*** Exercise data Section Begins ***

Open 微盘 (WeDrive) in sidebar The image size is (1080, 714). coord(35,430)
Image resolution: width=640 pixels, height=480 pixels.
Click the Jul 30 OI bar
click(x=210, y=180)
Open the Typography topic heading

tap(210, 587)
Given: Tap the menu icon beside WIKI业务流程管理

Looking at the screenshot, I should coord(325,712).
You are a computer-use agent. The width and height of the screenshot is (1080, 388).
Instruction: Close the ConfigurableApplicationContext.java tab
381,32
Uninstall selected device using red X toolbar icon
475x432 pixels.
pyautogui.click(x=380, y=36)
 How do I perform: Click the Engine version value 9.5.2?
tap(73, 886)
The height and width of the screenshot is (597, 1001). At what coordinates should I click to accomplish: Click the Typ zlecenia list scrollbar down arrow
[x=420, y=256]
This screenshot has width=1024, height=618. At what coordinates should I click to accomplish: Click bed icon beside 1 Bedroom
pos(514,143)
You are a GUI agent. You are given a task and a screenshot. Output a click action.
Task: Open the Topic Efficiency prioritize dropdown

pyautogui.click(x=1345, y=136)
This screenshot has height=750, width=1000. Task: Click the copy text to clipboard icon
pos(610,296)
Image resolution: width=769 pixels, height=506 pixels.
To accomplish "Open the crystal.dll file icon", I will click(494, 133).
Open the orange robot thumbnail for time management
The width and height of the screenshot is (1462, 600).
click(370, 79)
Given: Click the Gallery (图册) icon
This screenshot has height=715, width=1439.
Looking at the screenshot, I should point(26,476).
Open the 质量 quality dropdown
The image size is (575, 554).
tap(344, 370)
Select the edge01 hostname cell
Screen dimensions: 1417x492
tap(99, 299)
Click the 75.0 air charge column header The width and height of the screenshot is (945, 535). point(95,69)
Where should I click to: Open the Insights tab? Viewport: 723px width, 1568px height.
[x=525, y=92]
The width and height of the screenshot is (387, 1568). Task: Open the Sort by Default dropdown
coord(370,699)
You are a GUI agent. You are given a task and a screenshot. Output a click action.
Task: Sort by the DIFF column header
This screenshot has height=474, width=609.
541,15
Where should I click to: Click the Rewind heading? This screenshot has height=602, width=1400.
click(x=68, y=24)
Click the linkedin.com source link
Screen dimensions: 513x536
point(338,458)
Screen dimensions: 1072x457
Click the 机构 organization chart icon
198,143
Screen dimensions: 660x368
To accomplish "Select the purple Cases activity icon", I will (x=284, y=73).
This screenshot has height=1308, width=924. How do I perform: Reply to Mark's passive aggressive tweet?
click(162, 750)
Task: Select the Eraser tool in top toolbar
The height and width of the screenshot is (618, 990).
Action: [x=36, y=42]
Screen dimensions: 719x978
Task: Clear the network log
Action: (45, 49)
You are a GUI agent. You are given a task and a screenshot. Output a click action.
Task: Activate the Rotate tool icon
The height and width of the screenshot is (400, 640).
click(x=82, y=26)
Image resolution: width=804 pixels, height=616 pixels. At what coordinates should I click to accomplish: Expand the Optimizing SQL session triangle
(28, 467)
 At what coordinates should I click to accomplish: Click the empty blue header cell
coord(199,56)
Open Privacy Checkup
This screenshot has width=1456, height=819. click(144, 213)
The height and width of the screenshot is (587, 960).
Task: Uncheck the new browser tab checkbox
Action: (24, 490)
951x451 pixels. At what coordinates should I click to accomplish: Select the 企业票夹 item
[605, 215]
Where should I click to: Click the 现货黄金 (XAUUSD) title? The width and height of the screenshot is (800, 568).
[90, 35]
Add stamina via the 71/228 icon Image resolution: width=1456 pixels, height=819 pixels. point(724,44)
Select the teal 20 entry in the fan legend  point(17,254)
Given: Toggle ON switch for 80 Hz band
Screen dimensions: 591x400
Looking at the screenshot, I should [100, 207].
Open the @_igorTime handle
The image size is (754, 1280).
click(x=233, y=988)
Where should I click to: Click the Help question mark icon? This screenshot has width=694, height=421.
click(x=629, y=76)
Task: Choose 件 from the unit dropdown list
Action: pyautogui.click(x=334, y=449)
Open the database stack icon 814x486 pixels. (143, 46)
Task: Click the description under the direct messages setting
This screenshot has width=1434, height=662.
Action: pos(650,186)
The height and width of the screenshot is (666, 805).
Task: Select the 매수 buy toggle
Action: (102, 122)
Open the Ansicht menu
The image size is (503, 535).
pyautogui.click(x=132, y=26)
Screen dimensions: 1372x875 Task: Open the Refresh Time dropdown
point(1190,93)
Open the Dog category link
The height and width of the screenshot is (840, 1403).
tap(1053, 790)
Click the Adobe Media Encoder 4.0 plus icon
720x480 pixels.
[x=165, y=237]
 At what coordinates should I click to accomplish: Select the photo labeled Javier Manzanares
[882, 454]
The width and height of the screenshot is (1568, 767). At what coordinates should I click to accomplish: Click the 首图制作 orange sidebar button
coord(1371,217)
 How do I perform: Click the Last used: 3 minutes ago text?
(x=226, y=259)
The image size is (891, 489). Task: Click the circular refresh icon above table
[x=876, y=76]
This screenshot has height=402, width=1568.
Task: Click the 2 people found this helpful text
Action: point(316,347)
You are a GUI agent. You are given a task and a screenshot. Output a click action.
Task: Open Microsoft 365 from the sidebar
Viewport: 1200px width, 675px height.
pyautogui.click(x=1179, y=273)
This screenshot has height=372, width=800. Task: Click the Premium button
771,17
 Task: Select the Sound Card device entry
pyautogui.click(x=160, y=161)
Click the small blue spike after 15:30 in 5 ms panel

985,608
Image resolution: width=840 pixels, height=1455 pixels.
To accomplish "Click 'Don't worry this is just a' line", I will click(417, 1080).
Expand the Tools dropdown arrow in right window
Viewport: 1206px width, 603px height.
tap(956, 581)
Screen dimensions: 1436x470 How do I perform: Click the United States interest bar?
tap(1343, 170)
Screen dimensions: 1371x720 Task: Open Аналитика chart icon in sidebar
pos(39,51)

*** Exercise data Section Ends ***

● What you have to do: Extract every entry above as it appears.

● Response below:
Open 微盘 (WeDrive) in sidebar The image size is (1080, 714). coord(35,430)
Image resolution: width=640 pixels, height=480 pixels.
Click the Jul 30 OI bar
click(x=210, y=180)
Open the Typography topic heading

tap(210, 587)
Given: Tap the menu icon beside WIKI业务流程管理

Looking at the screenshot, I should coord(325,712).
You are a computer-use agent. The width and height of the screenshot is (1080, 388).
Instruction: Close the ConfigurableApplicationContext.java tab
381,32
Uninstall selected device using red X toolbar icon
475x432 pixels.
pyautogui.click(x=380, y=36)
 How do I perform: Click the Engine version value 9.5.2?
tap(73, 886)
The height and width of the screenshot is (597, 1001). At what coordinates should I click to accomplish: Click the Typ zlecenia list scrollbar down arrow
[x=420, y=256]
This screenshot has width=1024, height=618. At what coordinates should I click to accomplish: Click bed icon beside 1 Bedroom
pos(514,143)
You are a GUI agent. You are given a task and a screenshot. Output a click action.
Task: Open the Topic Efficiency prioritize dropdown

pyautogui.click(x=1345, y=136)
This screenshot has height=750, width=1000. Task: Click the copy text to clipboard icon
pos(610,296)
Image resolution: width=769 pixels, height=506 pixels.
To accomplish "Open the crystal.dll file icon", I will click(494, 133).
Open the orange robot thumbnail for time management
The width and height of the screenshot is (1462, 600).
click(370, 79)
Given: Click the Gallery (图册) icon
This screenshot has height=715, width=1439.
Looking at the screenshot, I should point(26,476).
Open the 质量 quality dropdown
The image size is (575, 554).
tap(344, 370)
Select the edge01 hostname cell
Screen dimensions: 1417x492
tap(99, 299)
Click the 75.0 air charge column header The width and height of the screenshot is (945, 535). point(95,69)
Where should I click to: Open the Insights tab? Viewport: 723px width, 1568px height.
[x=525, y=92]
The width and height of the screenshot is (387, 1568). Task: Open the Sort by Default dropdown
coord(370,699)
You are a GUI agent. You are given a task and a screenshot. Output a click action.
Task: Sort by the DIFF column header
This screenshot has height=474, width=609.
541,15
Where should I click to: Click the Rewind heading? This screenshot has height=602, width=1400.
click(x=68, y=24)
Click the linkedin.com source link
Screen dimensions: 513x536
point(338,458)
Screen dimensions: 1072x457
Click the 机构 organization chart icon
198,143
Screen dimensions: 660x368
To accomplish "Select the purple Cases activity icon", I will (x=284, y=73).
This screenshot has height=1308, width=924. How do I perform: Reply to Mark's passive aggressive tweet?
click(162, 750)
Task: Select the Eraser tool in top toolbar
The height and width of the screenshot is (618, 990).
Action: [x=36, y=42]
Screen dimensions: 719x978
Task: Clear the network log
Action: (45, 49)
You are a GUI agent. You are given a task and a screenshot. Output a click action.
Task: Activate the Rotate tool icon
The height and width of the screenshot is (400, 640).
click(x=82, y=26)
Image resolution: width=804 pixels, height=616 pixels. At what coordinates should I click to accomplish: Expand the Optimizing SQL session triangle
(28, 467)
 At what coordinates should I click to accomplish: Click the empty blue header cell
coord(199,56)
Open Privacy Checkup
This screenshot has width=1456, height=819. click(144, 213)
The height and width of the screenshot is (587, 960).
Task: Uncheck the new browser tab checkbox
Action: (24, 490)
951x451 pixels. At what coordinates should I click to accomplish: Select the 企业票夹 item
[605, 215]
Where should I click to: Click the 现货黄金 (XAUUSD) title? The width and height of the screenshot is (800, 568).
[90, 35]
Add stamina via the 71/228 icon Image resolution: width=1456 pixels, height=819 pixels. point(724,44)
Select the teal 20 entry in the fan legend  point(17,254)
Given: Toggle ON switch for 80 Hz band
Screen dimensions: 591x400
Looking at the screenshot, I should [100, 207].
Open the @_igorTime handle
The image size is (754, 1280).
click(x=233, y=988)
Where should I click to: Click the Help question mark icon? This screenshot has width=694, height=421.
click(x=629, y=76)
Task: Choose 件 from the unit dropdown list
Action: pyautogui.click(x=334, y=449)
Open the database stack icon 814x486 pixels. (143, 46)
Task: Click the description under the direct messages setting
This screenshot has width=1434, height=662.
Action: pos(650,186)
The height and width of the screenshot is (666, 805).
Task: Select the 매수 buy toggle
Action: (102, 122)
Open the Ansicht menu
The image size is (503, 535).
pyautogui.click(x=132, y=26)
Screen dimensions: 1372x875 Task: Open the Refresh Time dropdown
point(1190,93)
Open the Dog category link
The height and width of the screenshot is (840, 1403).
tap(1053, 790)
Click the Adobe Media Encoder 4.0 plus icon
720x480 pixels.
[x=165, y=237]
 At what coordinates should I click to accomplish: Select the photo labeled Javier Manzanares
[882, 454]
The width and height of the screenshot is (1568, 767). At what coordinates should I click to accomplish: Click the 首图制作 orange sidebar button
coord(1371,217)
 How do I perform: Click the Last used: 3 minutes ago text?
(x=226, y=259)
The image size is (891, 489). Task: Click the circular refresh icon above table
[x=876, y=76]
This screenshot has height=402, width=1568.
Task: Click the 2 people found this helpful text
Action: point(316,347)
You are a GUI agent. You are given a task and a screenshot. Output a click action.
Task: Open Microsoft 365 from the sidebar
Viewport: 1200px width, 675px height.
pyautogui.click(x=1179, y=273)
This screenshot has height=372, width=800. Task: Click the Premium button
771,17
 Task: Select the Sound Card device entry
pyautogui.click(x=160, y=161)
Click the small blue spike after 15:30 in 5 ms panel

985,608
Image resolution: width=840 pixels, height=1455 pixels.
To accomplish "Click 'Don't worry this is just a' line", I will click(417, 1080).
Expand the Tools dropdown arrow in right window
Viewport: 1206px width, 603px height.
tap(956, 581)
Screen dimensions: 1436x470 How do I perform: Click the United States interest bar?
tap(1343, 170)
Screen dimensions: 1371x720 Task: Open Аналитика chart icon in sidebar
pos(39,51)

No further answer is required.